Some suggestions to consider are:
• If you are thinking of selling your home, sooner than later would be recommended.
• If you are holding onto a considerable amount of cash, investing in food-producing property or other agricultural supporting industries, including building supplies is suggested.
• Debt related recreational toys or even leveraging real estate is ill-advised at this time.

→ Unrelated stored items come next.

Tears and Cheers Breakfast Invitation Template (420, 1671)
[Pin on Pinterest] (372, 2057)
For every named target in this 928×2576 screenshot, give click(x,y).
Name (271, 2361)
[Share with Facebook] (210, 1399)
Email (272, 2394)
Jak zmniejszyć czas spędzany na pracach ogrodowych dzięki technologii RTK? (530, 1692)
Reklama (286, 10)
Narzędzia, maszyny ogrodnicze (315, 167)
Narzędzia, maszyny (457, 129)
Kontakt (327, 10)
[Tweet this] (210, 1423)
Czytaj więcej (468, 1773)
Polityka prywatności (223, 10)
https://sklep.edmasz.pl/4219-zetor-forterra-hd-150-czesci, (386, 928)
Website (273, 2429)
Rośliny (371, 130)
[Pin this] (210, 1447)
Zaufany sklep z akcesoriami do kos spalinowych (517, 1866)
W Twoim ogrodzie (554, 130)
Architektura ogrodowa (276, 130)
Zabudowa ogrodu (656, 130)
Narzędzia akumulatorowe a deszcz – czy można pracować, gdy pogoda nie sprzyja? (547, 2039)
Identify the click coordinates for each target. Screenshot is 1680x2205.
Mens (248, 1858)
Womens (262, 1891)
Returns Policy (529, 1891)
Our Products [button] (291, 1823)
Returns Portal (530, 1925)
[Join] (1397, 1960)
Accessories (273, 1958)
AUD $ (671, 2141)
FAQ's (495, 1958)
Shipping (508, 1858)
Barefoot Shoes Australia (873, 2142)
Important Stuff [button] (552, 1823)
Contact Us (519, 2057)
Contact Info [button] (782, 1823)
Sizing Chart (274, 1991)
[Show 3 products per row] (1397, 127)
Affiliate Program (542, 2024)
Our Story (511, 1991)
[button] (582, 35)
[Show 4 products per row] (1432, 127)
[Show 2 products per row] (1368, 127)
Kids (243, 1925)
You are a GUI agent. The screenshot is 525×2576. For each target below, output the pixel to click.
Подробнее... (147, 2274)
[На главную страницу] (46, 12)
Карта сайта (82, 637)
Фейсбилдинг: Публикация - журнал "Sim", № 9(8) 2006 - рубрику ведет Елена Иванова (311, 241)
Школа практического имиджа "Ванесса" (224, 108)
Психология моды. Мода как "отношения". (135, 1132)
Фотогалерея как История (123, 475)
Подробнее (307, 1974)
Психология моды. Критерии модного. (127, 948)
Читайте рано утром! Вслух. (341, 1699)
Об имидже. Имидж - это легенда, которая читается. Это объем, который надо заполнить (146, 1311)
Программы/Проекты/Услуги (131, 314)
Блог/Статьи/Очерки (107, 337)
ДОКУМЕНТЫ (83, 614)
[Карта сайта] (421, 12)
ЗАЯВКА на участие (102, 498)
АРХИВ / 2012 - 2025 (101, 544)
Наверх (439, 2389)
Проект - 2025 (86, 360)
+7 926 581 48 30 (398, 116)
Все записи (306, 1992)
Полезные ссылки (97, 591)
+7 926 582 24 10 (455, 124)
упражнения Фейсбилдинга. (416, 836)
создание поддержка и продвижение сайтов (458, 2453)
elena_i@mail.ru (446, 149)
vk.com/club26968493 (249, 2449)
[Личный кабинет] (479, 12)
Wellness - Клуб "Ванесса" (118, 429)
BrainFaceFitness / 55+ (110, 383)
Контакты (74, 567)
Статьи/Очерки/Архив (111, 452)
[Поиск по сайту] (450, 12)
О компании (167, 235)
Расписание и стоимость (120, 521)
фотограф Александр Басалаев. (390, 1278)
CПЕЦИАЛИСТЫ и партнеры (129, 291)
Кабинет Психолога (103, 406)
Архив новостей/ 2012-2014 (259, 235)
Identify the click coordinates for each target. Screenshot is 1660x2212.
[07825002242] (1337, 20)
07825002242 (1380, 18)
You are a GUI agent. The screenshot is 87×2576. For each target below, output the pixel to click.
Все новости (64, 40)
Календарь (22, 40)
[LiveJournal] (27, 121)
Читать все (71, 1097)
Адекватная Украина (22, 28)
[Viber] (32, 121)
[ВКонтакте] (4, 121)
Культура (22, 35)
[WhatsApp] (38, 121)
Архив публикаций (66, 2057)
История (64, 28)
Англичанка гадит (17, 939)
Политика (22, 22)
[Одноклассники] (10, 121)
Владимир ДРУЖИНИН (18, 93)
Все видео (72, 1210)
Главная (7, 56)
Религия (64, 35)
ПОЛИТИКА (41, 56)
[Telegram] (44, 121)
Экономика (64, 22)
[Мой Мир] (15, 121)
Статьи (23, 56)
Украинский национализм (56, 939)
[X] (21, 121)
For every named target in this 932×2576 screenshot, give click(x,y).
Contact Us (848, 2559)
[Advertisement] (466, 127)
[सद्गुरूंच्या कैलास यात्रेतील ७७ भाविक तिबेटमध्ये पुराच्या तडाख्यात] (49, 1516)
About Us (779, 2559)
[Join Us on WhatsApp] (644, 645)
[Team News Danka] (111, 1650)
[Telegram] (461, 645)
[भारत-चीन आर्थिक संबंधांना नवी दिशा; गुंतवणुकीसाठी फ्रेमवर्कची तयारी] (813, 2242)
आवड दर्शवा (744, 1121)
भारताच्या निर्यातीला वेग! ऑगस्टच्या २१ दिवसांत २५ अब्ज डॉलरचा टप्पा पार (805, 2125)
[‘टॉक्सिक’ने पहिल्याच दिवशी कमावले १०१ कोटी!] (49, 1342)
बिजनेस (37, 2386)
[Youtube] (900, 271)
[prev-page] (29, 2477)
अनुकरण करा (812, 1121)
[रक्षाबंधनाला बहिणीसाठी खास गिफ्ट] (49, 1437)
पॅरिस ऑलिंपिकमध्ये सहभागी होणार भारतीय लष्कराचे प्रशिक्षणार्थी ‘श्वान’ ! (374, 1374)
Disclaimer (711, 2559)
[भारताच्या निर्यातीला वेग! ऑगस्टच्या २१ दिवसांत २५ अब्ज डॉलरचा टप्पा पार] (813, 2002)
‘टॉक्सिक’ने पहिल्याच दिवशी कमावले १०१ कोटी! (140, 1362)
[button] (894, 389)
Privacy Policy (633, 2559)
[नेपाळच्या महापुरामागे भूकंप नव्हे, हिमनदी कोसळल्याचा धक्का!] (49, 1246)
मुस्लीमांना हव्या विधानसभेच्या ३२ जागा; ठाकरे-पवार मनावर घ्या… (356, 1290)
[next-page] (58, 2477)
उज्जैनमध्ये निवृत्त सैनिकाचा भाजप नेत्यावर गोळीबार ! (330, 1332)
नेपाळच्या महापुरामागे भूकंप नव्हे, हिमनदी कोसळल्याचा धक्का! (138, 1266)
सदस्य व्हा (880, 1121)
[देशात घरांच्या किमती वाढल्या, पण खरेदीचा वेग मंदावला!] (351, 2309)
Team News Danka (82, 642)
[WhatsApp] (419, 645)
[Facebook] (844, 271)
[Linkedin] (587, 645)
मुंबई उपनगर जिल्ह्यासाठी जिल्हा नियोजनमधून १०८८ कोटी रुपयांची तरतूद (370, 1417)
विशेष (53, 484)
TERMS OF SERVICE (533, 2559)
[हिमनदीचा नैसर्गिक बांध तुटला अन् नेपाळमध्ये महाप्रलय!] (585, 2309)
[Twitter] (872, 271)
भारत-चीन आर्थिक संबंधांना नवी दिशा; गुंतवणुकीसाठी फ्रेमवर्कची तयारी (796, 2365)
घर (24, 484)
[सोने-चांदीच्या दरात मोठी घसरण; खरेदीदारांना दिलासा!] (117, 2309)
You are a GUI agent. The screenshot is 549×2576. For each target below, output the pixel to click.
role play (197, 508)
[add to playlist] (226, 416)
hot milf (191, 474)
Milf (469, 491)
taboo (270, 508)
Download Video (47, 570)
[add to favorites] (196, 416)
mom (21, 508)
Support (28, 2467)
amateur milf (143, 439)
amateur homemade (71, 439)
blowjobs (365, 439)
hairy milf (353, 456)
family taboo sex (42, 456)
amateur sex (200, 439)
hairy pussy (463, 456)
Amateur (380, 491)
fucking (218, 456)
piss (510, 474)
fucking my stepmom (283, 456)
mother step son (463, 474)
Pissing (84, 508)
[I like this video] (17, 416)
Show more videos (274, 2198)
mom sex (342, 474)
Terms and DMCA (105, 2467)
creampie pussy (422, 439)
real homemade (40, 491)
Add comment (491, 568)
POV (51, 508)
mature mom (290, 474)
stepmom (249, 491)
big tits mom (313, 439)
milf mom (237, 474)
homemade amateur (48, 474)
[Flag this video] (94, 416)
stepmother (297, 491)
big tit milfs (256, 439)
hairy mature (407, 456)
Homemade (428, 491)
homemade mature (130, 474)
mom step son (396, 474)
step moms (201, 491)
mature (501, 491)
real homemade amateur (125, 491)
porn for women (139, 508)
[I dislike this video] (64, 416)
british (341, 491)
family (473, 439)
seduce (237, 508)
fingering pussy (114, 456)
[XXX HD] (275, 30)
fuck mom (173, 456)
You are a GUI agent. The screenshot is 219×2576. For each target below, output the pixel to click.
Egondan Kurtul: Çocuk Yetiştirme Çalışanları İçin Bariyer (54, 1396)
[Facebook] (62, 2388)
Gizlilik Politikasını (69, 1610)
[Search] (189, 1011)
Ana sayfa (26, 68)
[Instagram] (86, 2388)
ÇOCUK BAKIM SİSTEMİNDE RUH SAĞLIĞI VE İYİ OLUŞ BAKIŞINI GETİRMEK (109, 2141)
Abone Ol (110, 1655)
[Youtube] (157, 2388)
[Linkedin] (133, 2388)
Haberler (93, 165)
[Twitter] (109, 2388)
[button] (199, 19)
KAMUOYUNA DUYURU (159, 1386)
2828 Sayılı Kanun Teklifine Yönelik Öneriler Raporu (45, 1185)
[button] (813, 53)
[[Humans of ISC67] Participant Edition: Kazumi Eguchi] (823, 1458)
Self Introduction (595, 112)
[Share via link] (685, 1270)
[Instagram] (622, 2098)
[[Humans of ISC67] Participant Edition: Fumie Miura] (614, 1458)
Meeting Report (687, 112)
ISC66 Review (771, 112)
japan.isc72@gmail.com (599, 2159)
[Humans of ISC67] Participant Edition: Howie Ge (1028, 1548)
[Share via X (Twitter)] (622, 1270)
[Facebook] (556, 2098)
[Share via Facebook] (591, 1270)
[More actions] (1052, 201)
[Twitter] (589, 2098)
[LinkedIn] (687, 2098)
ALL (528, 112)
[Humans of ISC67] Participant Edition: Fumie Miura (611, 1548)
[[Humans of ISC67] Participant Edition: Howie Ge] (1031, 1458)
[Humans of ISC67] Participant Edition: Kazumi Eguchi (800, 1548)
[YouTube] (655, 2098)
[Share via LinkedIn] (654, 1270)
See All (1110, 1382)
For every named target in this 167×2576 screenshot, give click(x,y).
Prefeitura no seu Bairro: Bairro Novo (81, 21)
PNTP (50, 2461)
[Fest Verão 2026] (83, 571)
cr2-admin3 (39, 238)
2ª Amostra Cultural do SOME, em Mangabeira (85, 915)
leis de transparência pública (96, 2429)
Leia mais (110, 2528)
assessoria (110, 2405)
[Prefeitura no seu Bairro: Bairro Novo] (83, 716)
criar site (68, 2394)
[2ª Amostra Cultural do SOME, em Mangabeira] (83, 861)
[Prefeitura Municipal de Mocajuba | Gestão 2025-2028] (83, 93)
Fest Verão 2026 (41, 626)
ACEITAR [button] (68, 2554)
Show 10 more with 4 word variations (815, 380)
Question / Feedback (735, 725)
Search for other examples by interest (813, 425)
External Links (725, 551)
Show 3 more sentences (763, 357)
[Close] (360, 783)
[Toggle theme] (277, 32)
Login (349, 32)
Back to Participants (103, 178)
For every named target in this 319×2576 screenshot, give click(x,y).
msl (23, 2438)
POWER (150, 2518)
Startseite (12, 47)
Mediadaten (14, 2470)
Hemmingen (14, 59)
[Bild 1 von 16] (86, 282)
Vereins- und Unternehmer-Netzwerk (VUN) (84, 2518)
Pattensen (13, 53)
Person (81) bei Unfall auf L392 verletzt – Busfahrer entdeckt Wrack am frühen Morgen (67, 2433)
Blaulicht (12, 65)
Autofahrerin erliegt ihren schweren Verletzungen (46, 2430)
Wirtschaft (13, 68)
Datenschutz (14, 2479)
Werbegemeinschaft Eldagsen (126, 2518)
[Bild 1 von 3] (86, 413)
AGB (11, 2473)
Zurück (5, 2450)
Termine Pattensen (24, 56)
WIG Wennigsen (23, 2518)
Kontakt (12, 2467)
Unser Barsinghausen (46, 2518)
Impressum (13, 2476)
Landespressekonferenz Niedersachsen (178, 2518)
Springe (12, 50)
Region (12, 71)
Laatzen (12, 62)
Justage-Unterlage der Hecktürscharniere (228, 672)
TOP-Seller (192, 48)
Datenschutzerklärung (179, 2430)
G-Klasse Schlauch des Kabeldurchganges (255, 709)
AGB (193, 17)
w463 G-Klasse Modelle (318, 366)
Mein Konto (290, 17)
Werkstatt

• Acquiring basic food storage such as rice, beans, and wheat is a safe bet. Better yet, develop the ability to produce your own food supply in a location that is safe from overwhelming populations that will be without when food is in short supply.
• Acquiring knowledge and the skill to use it regarding self-reliance is critical.
We do not realize how mentally and emotionally dependent we are on our current supply chains and lifestyles. Taking time to truly assess our changing social and economic environment and identifying what we are going to do to mitigate the challenges facing us can be life and death decisions. Preparing every needful thing is not fear-driven, it is prudent and expedient action. Now is a good time to make the changes needed for a healthy, safe, and productive future.